I got to hold the 359 today at my AD. It's a really neat piece, very unique. Panerai matched the color of the stitching on the strap to the color of the lume perfectly. I'm not sure I'd ever take that OEM strap off that model. The all polished 1950 case is gorgeous and takes it a little more dressy than a brushed case in my opinion. Having the beige painted lume (which still glows green in the dark btw) and all the arabic numerals really makes it different for a Pam.

I didn't jump on it yet. I'm just not sure what I want to get next, so I'm waiting for now.


----------



## TheDude (Jan 27, 2009)

I bought one last Monday. It's my first Panerai, but I have been a fan of the brand since the mid-90s. This is one that just screamed at me ever since I saw the pics from SIHH earlier this year. Wonderful timepiece.
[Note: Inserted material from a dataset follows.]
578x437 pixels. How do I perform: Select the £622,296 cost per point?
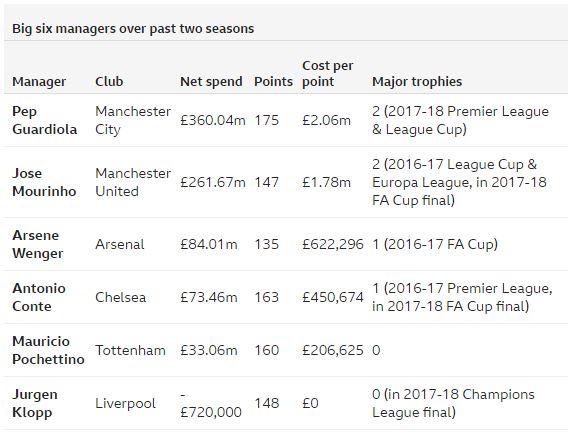click(332, 244)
I have been wearing it on the rubber strap for a while and it looks great with just black. I need to find some straps, possibly a black hippo. This brown full-pearl stingray looks like it might look good with the lume...


----------



## jacksonian (Feb 19, 2008)

Congrats! :-!


----------



## PDXS (Jun 3, 2008)

Congrats on your first PAM. What a fantastic entry to the brand's offerings. If I were to get another, I believe I'd be joining you with the 359.

Wear it in good health!


----------



## RVO3VOM (Nov 27, 2006)

Congrats TheDude! :-!

I just joined you in getting the PAM 359 as my first Panerai. I also agree that the SIHH pics sold me on it. My AD called this morning and my CC was flying out as soon as he said I got first chance at it. I'll be picking it up in a little over 3 hours. I can hardly wait.


----------



## Tony A.H (Aug 2, 2009)

nah.
he better off buying it from the States for 2 reasons:
1. Now he can get a little Discount from any Retailers in the U.S .
2. he won't have to Pay any Taxes if the Watch were shipped out of State to Portland OREGON.
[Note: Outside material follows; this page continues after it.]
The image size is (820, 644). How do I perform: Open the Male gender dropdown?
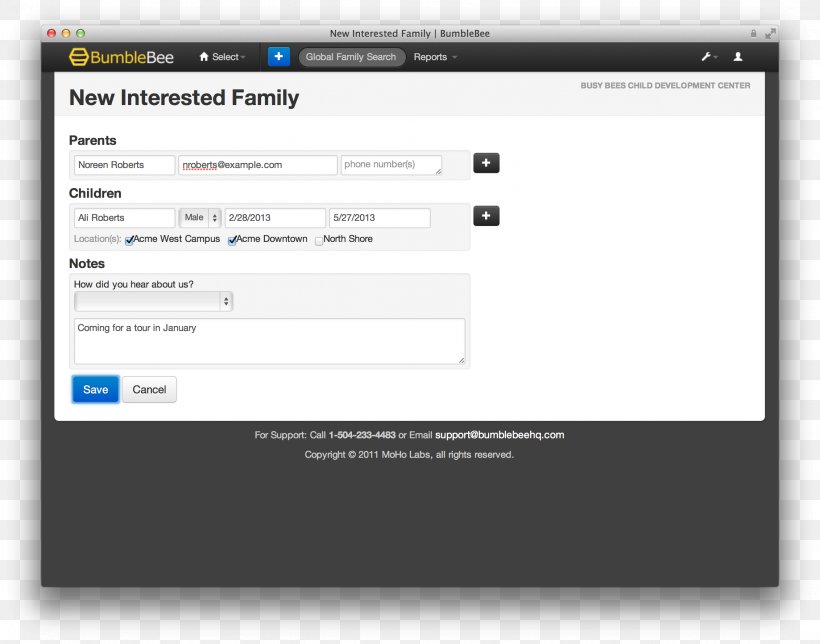point(200,218)
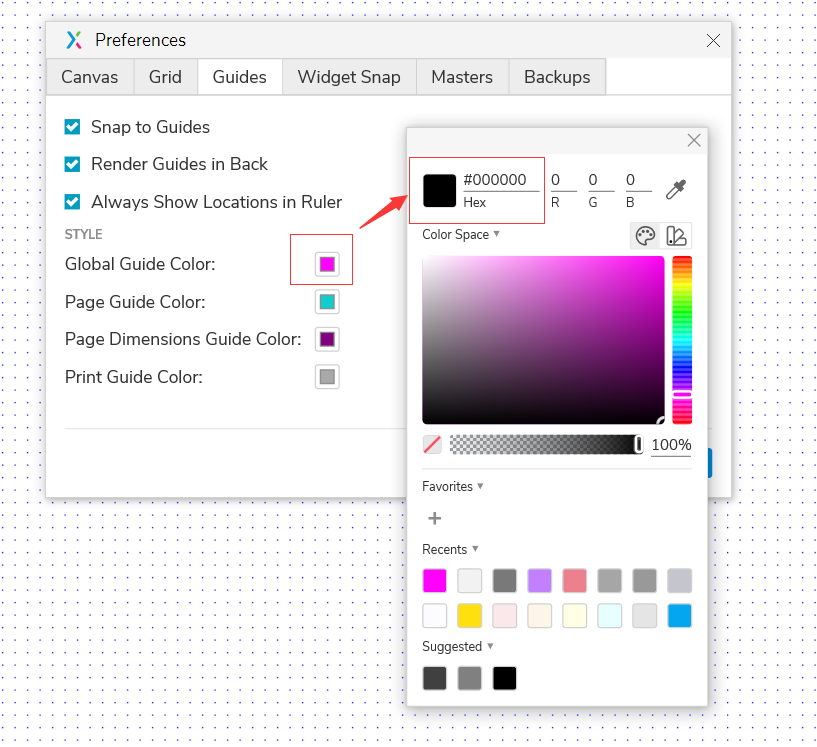The width and height of the screenshot is (817, 747).
Task: Disable Always Show Locations in Ruler
Action: coord(73,202)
he'll definitely have to Pay Canadian Taxes or at least half of it (IF he got back the other Half at Customs !).
Cheers
Tony


----------



## Tony A.H (Aug 2, 2009)

Congratulations. looks Awesome :-!
it's one of the Nicest Models for this Year (IMO) .!!
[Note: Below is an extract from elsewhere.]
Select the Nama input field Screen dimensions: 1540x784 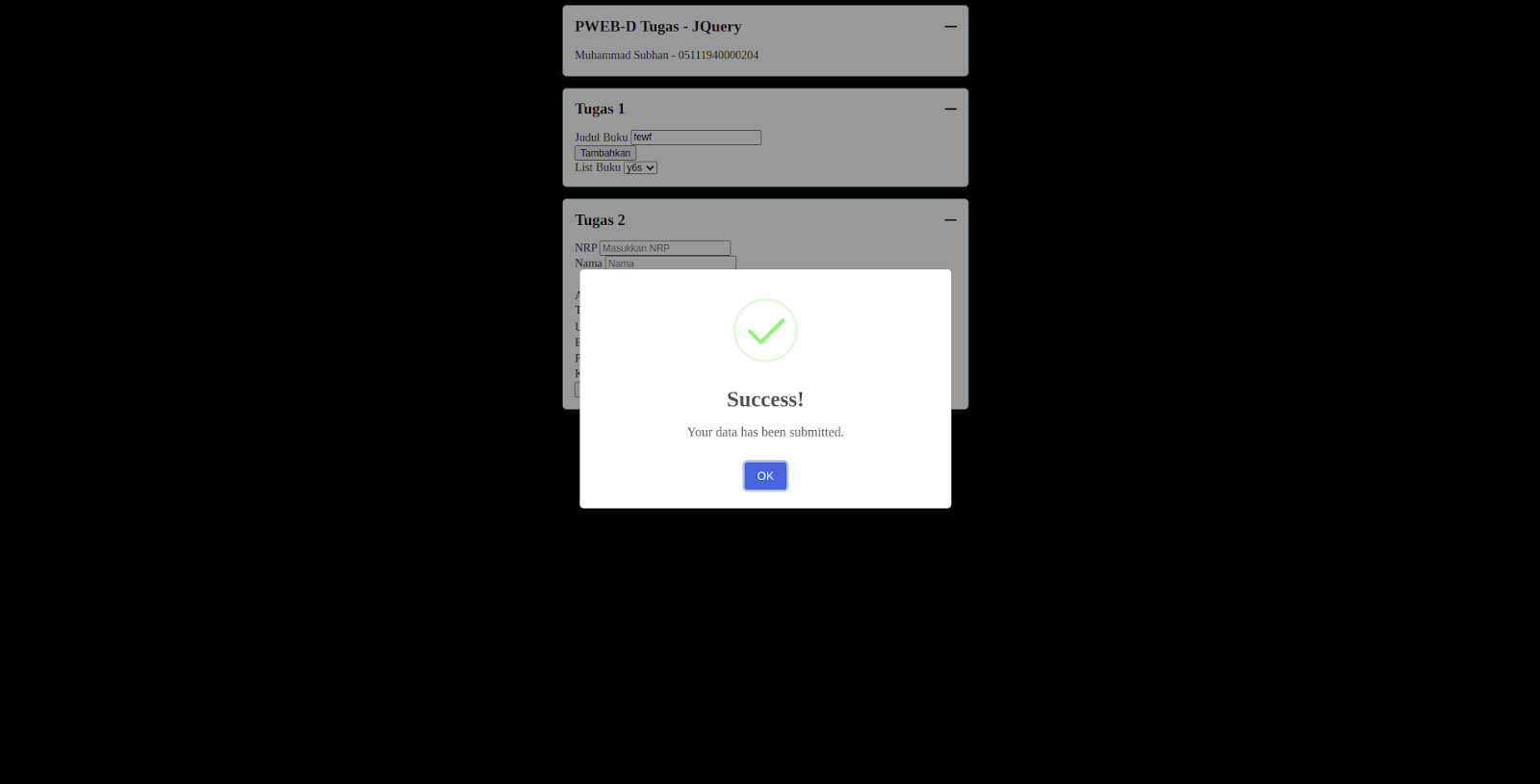[x=671, y=263]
as for Straps? the OEM is really nice, but if you wanna Spice it up a Bit ? how about a JV Strap ?!!

enjoy
Tony


----------



## akira23 (Dec 15, 2009)

Nice, this is on my "Wish" list.....actually any Panerai is on my "Wish" list! ;-)

Cheers!


----------



## mayastig (Apr 5, 2010)

i like the strap! love the stitch color, looks like it matches the numerals closely


----------